SquareTag isn't a QR code play. It's a personal cloud play. We just happen to use QR codes. QR Codes provide a way for humans to easily discover the cloud associated with a thing, and interact with it, from a mobile device.

SquareTag on keys

Some people hate QR codes. Certainly Kevin isn't alone in this. Doc relates a conversation with JP with essentially the same emotion. I have to admit that I'm ambivalent about them: I see them as a useful tool that will be replaced by better tools in the future. That might surprise you if you know anything about SquareTag, a personal cloud product from my company, Kynetx.

I won't go into the details of what SquareTag does. You can read my recent blog post Using Products to Build Customer Relationships to understand that better. One thing to note as you read it, however, is that QR codes play only a bit part in the narrative.

I describe the QR codes in SquareTag as a time machine. QR codes allow me to jump past the problem of "how do I discover the cloud associated with this thing" and get right to thinking about "what if every thing had a cloud?" What role do QR codes play in SquareTag? Discovery. QR codes provide SquareTag with a convenient way for people to discover and claim the clouds associated with a thing. Let me unpack that a bit.

The underlying idea of SquareTag is to give everything (and I mean every thing, place, concept, organization, etc.) an online presence—a little virtual machine that can store data about the thing and run programs on it's behalf. There are lots of reasons to do this from cool new features and functionality to better relationships between manufacturers and their customers. I've even written about why giving clouds to potholes makes sense.

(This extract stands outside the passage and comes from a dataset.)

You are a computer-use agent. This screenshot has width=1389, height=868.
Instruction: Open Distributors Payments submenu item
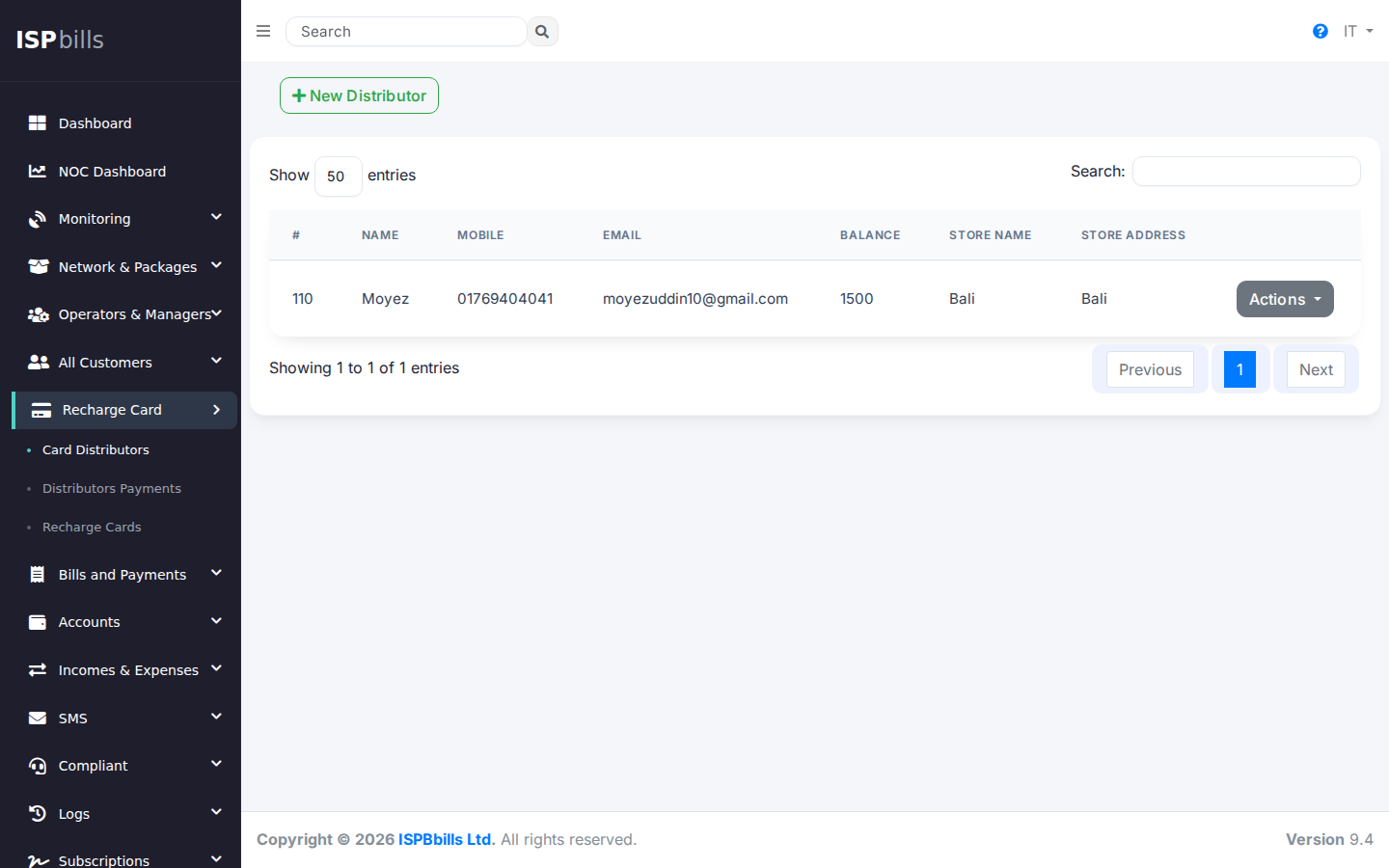coord(112,489)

The problem is: how do I discover a thing's cloud so that I can interact with it? The thing's cloud has a unique identity, but that's a long string of characters that humans won't reliably or happily enter into their mobile phones. So, we give each cloud a short code. For example, the short code for my Bose noise canceling headphones is U7VHQP. You can either type that code in at SquareTag or enter a URL directly: http://sqtag.com/U7VHQP.

But even that is a little unwieldy to type in, so we encode it in a QR code on the SquareTag for people who want to scan it. Every short code on every tag, and hence every QR code on every tag is unique. Each tag is printed to let people know they have the option of scanning or entering the code. For example, here's the current luggage tag we have:

Sample SquareTag luggage tag

We could certainly change the message, use NFC, or whatever. The goal is to make it easy for humans to be able to discover the cloud associated with the thing and use it from their mobile devices. I'm not an expert in design so, I'd be happy to take whatever suggestions people have.

QR codes present a dilemma for SquareTag. They are, as near as I can tell, the easiest way to do cloud discovery right now, but they arouse significant emotion in many people. I constantly remind people that SquareTag isn't really about the tags. It's about the clouds. SquareTag isn't a QR code play. It's a personal cloud play. We just happen to use QR codes.